EXTRACTED RECORDS —

================================

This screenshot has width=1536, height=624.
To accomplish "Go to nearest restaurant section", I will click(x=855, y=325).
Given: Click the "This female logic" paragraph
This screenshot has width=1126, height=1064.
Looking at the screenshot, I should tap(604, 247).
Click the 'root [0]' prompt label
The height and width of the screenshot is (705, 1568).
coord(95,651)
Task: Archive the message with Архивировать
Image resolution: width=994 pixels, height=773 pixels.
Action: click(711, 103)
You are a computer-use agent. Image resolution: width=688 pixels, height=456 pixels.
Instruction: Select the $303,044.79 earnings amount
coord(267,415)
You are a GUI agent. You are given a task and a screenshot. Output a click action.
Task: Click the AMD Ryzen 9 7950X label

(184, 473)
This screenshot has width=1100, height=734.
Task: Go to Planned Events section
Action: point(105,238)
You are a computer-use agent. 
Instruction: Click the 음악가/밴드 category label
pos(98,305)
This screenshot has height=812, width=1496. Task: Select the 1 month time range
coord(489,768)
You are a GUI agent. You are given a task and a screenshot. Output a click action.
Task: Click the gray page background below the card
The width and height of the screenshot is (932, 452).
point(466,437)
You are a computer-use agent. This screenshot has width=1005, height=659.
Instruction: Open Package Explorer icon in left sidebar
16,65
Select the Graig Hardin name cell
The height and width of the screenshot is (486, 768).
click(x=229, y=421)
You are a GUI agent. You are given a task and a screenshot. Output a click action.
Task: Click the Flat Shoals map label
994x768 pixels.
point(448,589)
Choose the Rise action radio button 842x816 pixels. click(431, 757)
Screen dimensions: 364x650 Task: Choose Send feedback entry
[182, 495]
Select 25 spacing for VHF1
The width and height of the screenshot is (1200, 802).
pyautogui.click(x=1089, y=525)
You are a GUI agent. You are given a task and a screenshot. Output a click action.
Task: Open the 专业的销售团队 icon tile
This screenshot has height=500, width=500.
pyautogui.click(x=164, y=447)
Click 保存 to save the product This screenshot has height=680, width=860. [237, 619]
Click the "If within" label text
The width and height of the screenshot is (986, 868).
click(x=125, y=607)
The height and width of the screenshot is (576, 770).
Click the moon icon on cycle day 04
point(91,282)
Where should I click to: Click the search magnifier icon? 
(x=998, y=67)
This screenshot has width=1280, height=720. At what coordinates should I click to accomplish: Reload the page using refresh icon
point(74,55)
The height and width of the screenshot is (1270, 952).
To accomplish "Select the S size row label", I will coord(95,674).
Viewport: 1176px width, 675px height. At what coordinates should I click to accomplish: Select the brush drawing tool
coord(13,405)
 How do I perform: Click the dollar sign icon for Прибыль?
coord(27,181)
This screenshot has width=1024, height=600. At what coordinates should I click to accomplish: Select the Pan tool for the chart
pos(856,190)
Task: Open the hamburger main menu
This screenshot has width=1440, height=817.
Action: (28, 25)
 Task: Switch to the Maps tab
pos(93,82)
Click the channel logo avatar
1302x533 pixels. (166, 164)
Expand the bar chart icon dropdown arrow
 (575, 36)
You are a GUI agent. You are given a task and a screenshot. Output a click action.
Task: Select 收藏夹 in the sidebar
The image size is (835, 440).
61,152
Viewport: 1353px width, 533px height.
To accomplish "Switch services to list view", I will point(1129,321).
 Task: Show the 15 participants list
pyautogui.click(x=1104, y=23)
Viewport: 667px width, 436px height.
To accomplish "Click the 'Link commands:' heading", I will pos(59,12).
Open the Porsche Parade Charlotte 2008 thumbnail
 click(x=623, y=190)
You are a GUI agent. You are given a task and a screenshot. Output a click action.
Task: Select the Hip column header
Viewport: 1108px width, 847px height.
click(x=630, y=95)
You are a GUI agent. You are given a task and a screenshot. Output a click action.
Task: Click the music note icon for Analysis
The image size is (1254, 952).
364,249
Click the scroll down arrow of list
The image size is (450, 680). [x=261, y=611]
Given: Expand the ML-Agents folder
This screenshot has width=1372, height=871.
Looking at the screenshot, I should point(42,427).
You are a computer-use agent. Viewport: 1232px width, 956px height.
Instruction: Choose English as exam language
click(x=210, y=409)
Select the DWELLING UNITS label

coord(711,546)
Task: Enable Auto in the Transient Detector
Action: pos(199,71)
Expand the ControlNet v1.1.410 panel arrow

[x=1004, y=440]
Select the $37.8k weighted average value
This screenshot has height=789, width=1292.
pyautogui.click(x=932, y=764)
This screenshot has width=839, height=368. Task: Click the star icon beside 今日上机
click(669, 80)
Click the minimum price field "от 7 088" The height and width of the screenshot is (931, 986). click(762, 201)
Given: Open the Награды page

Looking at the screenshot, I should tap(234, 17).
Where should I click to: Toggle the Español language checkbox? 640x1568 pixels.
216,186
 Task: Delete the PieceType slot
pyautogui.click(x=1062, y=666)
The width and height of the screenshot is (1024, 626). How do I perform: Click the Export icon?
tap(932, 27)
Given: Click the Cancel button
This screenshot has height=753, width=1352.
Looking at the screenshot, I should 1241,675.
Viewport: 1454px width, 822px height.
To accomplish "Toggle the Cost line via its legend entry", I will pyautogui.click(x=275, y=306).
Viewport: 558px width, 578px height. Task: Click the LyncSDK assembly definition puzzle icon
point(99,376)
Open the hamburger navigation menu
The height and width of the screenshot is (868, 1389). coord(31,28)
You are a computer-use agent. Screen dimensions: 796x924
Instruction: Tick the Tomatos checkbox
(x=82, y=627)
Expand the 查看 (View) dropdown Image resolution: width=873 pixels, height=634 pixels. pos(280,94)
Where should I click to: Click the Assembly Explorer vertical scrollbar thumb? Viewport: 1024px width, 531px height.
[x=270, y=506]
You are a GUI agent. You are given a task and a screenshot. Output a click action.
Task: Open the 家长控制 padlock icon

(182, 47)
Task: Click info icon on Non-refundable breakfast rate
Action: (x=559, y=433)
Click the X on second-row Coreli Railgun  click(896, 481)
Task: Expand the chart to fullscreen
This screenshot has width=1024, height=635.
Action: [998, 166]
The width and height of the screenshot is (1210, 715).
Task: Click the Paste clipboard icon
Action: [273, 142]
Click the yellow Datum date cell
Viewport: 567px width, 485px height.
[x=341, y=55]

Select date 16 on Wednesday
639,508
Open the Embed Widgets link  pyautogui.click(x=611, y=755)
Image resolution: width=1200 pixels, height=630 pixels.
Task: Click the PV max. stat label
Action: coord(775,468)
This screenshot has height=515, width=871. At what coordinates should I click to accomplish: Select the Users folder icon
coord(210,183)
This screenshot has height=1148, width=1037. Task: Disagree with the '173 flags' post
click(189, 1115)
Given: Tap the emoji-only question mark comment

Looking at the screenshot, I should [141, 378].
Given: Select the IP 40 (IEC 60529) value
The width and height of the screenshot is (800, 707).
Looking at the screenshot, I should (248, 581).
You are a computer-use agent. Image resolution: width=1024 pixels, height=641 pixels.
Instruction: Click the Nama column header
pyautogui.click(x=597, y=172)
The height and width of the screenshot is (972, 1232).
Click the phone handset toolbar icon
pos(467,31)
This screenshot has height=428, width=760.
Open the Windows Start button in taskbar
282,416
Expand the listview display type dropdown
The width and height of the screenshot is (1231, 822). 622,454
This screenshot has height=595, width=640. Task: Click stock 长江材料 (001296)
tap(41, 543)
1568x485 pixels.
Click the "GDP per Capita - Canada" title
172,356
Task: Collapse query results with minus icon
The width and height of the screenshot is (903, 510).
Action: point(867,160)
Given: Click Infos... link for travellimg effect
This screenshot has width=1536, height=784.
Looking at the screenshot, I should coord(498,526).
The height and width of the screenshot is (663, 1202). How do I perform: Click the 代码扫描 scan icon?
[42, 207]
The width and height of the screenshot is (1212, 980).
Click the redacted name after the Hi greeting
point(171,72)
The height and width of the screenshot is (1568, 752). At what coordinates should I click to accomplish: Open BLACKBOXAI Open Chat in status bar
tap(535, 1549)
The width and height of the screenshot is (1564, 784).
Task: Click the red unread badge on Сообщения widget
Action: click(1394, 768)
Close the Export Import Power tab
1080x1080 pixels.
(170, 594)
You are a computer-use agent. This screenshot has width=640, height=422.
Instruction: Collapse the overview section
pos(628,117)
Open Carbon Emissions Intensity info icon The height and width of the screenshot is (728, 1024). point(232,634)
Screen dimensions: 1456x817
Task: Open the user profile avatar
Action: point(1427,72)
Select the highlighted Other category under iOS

================================

AIM OF THE EXERCISE — Write out exactly, please, the lines beginning at the start of the material and ending with the line that holds "Click the 'root [0]' prompt label", both included.

THE COMPLETED TASK —
This screenshot has width=1536, height=624.
To accomplish "Go to nearest restaurant section", I will click(x=855, y=325).
Given: Click the "This female logic" paragraph
This screenshot has width=1126, height=1064.
Looking at the screenshot, I should tap(604, 247).
Click the 'root [0]' prompt label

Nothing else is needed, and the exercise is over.